There are several ways to make physical therapy more affordable. These may include:

  • Performing your home exercise program (thus ensuring rapid recovery from your injury)
  • Seeing a therapist who is in-network for your insurance
  • Doing therapy on your own and visiting the therapy clinic a few times a month for “booster sessions” (rather than several times a week)

While the skills and motivation offered by a licensed physical therapist may be essential in your recovery, sometimes you need to take matters into your own hands and have your therapist teach you what to do independently during your recovery process.

Summary

The cost of physical therapy can vary based on the type of therapy it is and whether or not you have insurance. If you have health insurance, you should contact your health insurance provider and ask about coverage for physical therapy prior to calling your therapist’s office. You will most likely need to cover the co-pay costs.

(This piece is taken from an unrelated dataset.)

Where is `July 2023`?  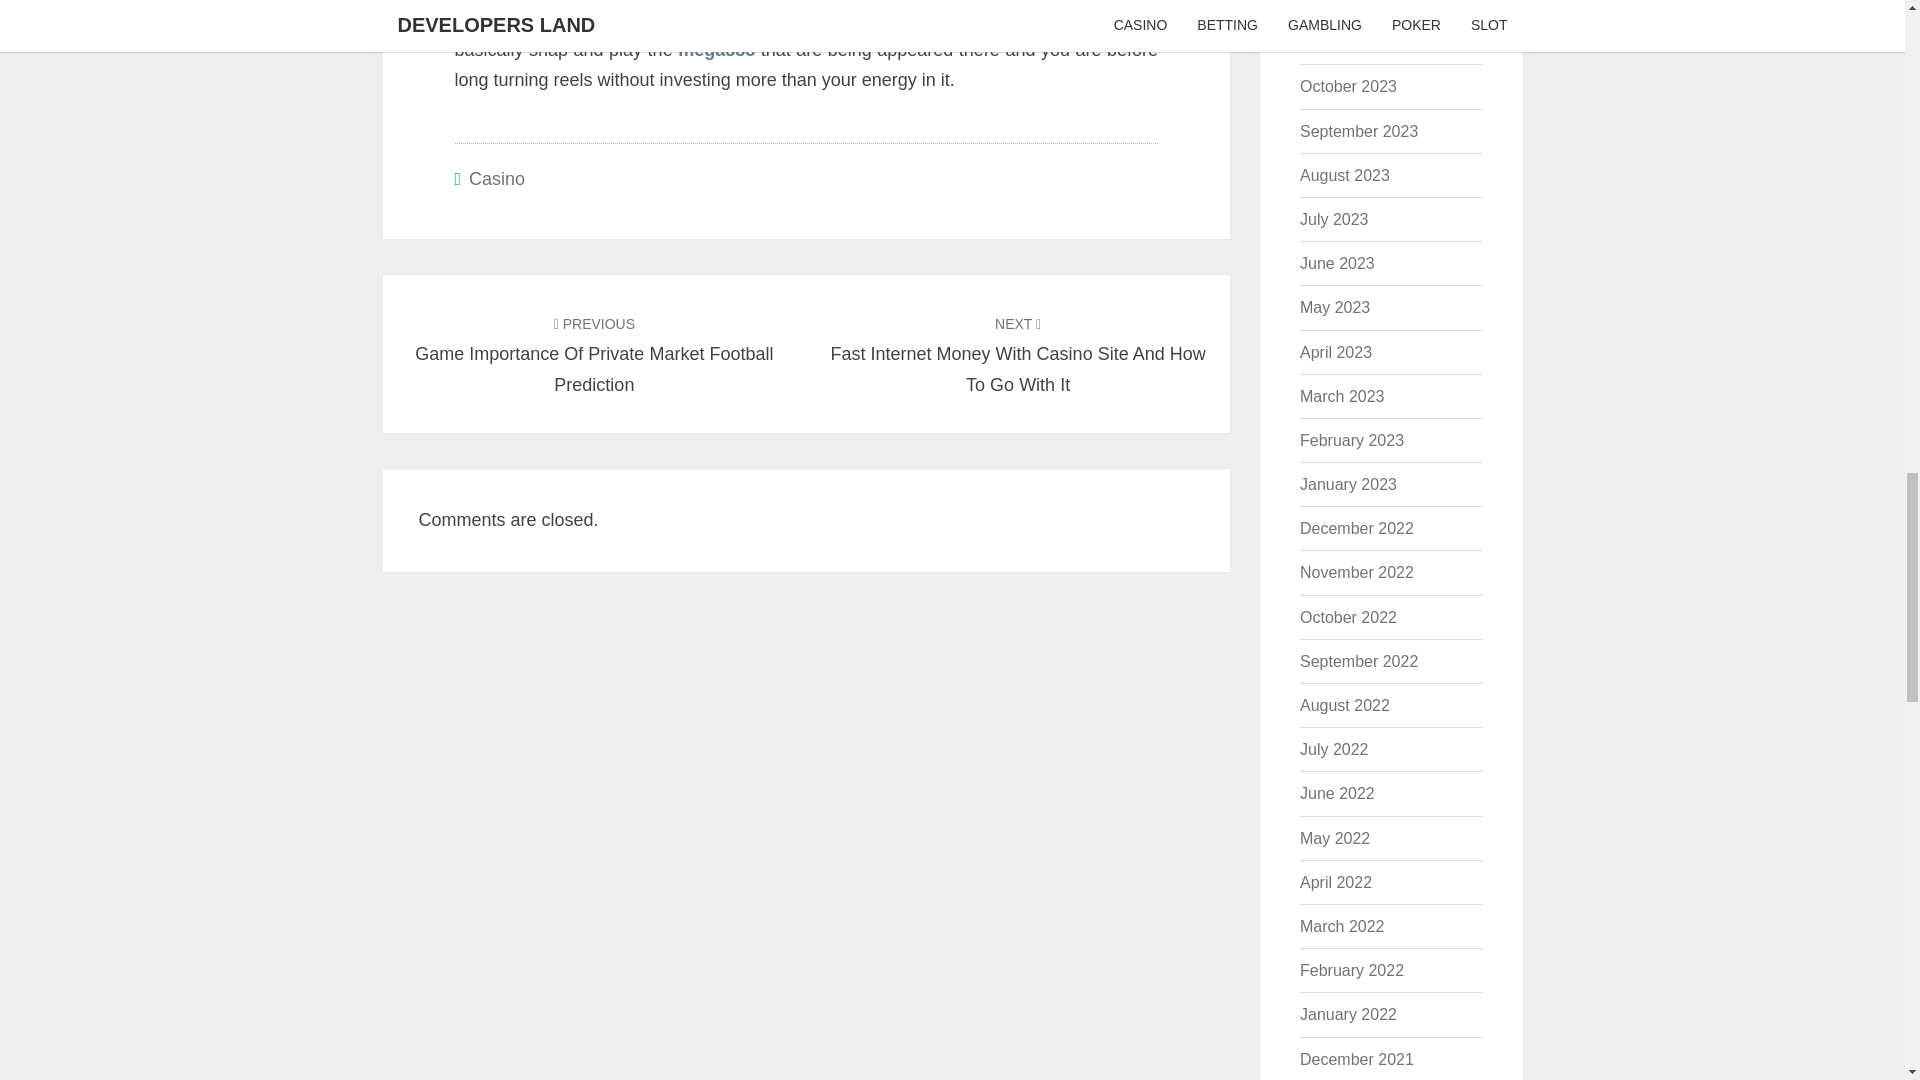
July 2023 is located at coordinates (1334, 218).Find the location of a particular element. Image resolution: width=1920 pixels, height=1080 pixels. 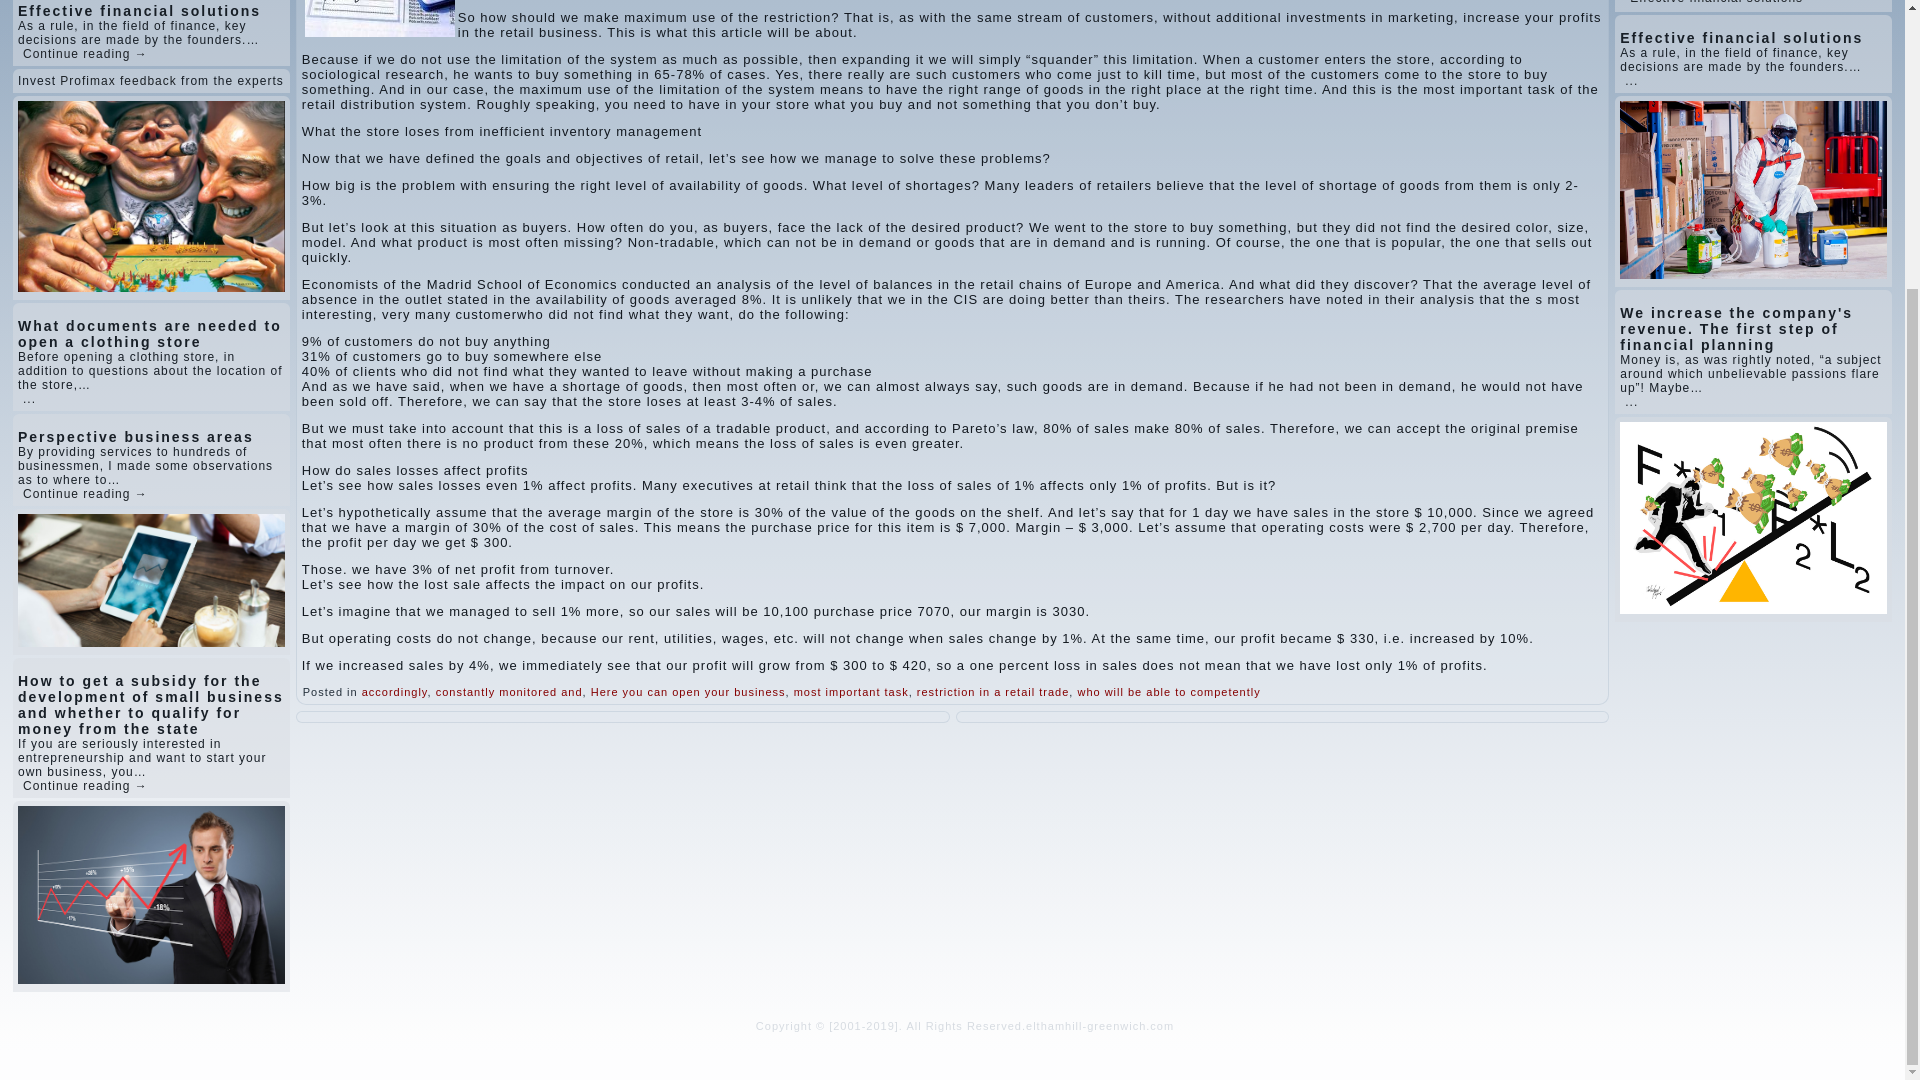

If you do not have health insurance, or if your insurance doesn’t cover physical therapy services, then you will have to pay for it yourself. It is worth discussing cost-saving measures with your therapist, such as payment plans or doing exercises at home.

A Word From Verywell

Working with a physical therapist can be the difference between a poor recovery and a great recovery after an injury or surgery. The cost of therapy services may be steep and may prevent many people from realizing the gains they stand to make by going to physical therapy.

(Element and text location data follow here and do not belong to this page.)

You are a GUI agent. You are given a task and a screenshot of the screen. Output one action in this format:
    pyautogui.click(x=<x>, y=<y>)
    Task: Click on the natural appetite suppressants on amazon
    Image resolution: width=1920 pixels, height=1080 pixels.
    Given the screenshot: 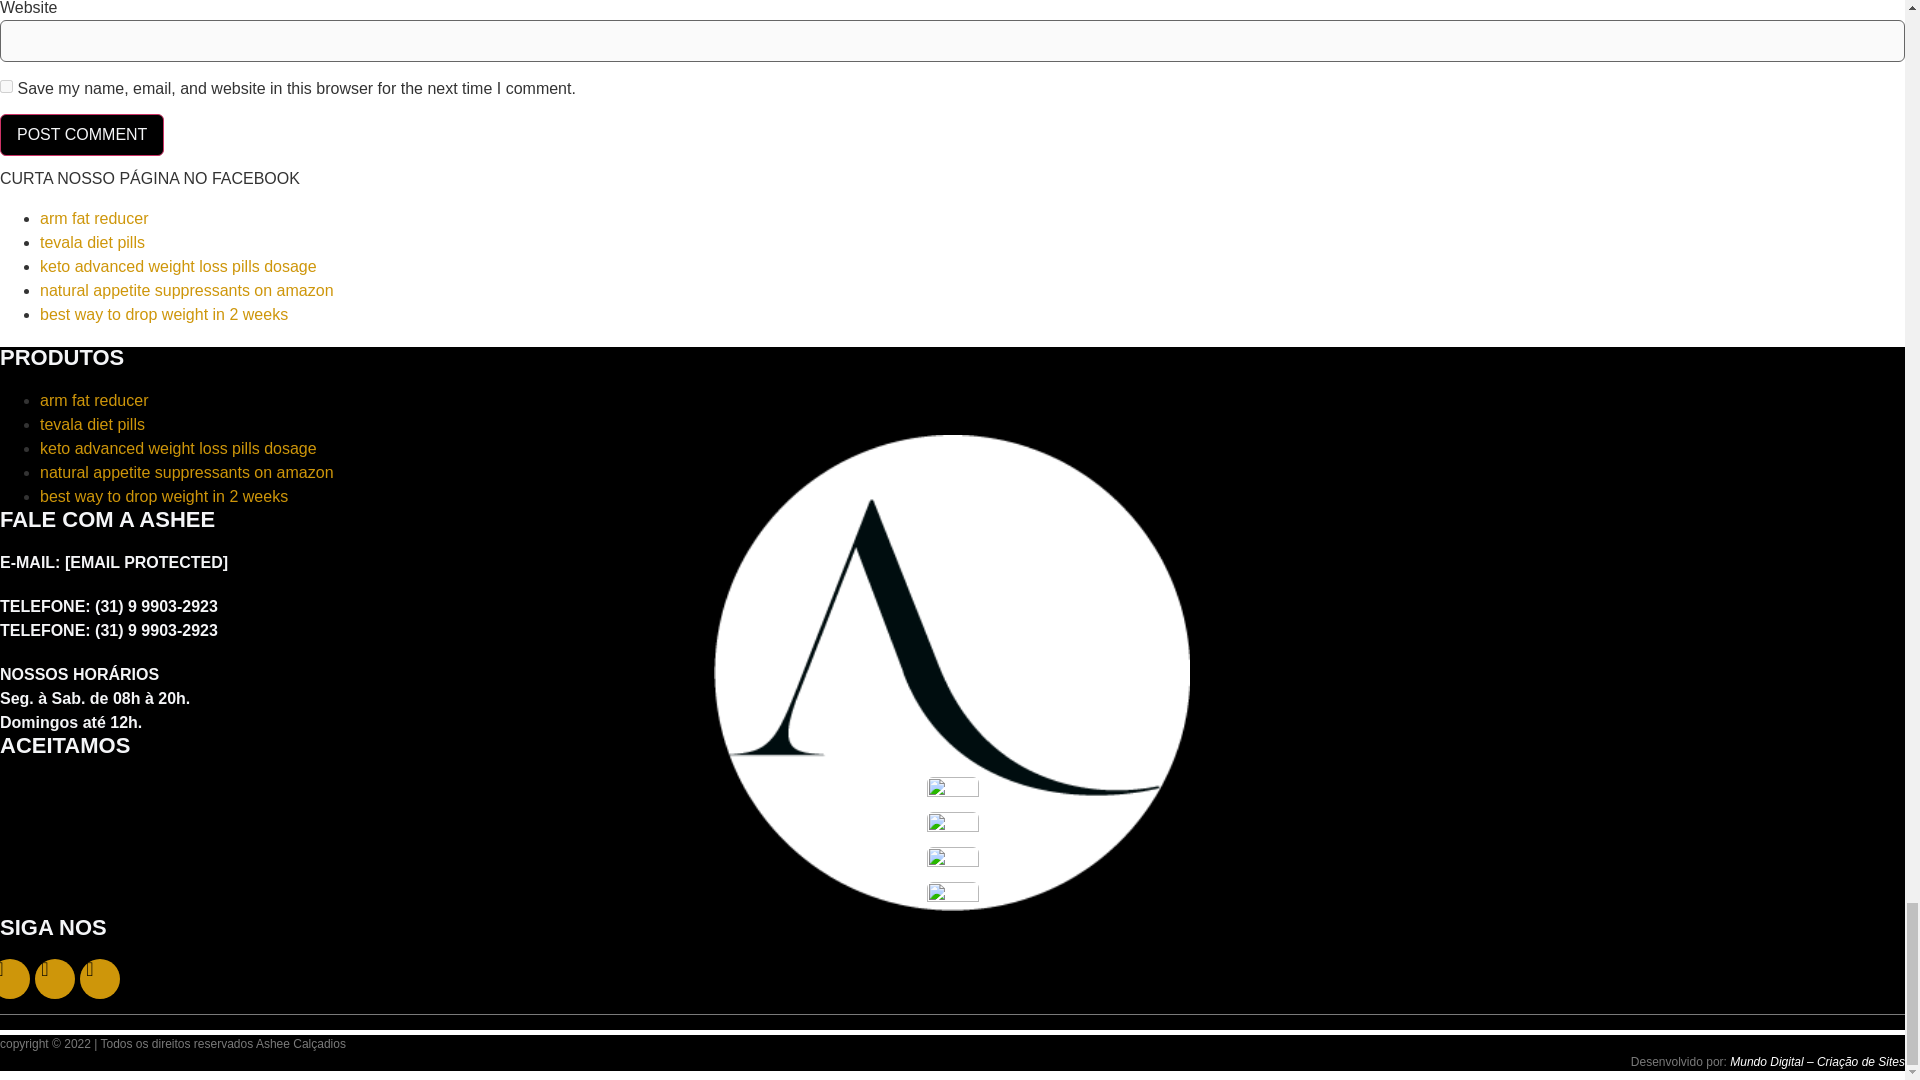 What is the action you would take?
    pyautogui.click(x=187, y=472)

If cost is a barrier to treatment for you, speak with your physician or a local physical therapist. They can often work with you to ensure that you get the best care at the most affordable rate.

Frequently Asked Questions

Which insurers cover physical therapy?

Most health insurers, like Medicare and Medicaid, cover all or a portion of the cost of physical therapy services. Private health insurers also often cover a portion of the cost. You may have some cost-sharing in the form of a deductible or co-payment. Contact your health insurance carrier to see if physical therapy is a covered service.

What is the out-of-pocket cost of physical therapy?

If you have health insurance, expect to pay anywhere from $15 to $50 per session for a co-payment. If you are uninsured, your cost for therapy may be between $100 to $250 per session.

Is there a co-pay?

Most insurance companies cover a portion of the physical therapy bill and leave a portion for you to cover as a co-pay. This co-pay is due for every session you attend in physical therapy. Contacting your insurance company and asking about your financial responsibility for rehab is a good idea.